Write out nothing but the lines from the one containing "This screenshot has height=487, width=896." through the last line below, both included, and without the pictures.

*** Material supplied ***

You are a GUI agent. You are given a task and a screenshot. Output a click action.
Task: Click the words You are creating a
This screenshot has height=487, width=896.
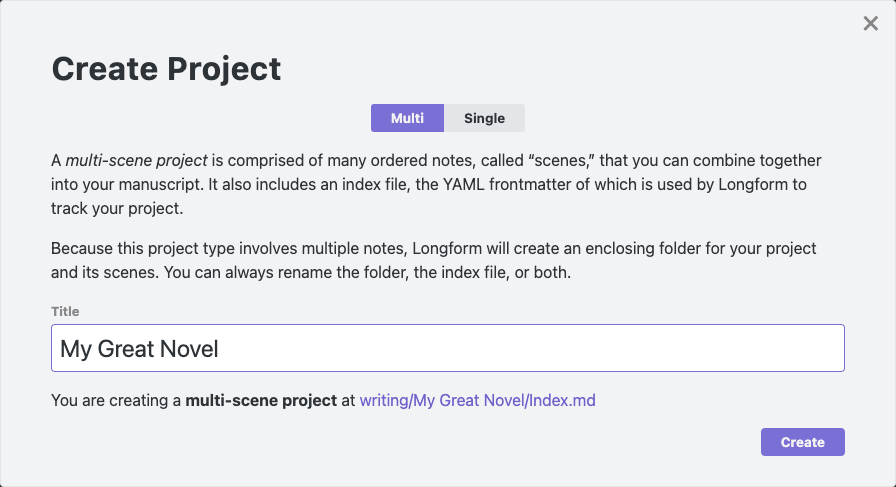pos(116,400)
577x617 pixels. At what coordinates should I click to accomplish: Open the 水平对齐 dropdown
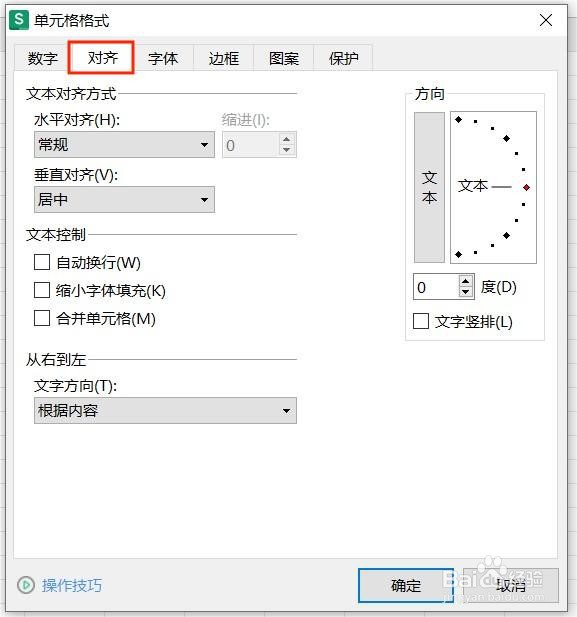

*** End of Material supplied ***

_Task result:_
This screenshot has height=487, width=896.
pos(116,400)
577x617 pixels. At what coordinates should I click to accomplish: Open the 水平对齐 dropdown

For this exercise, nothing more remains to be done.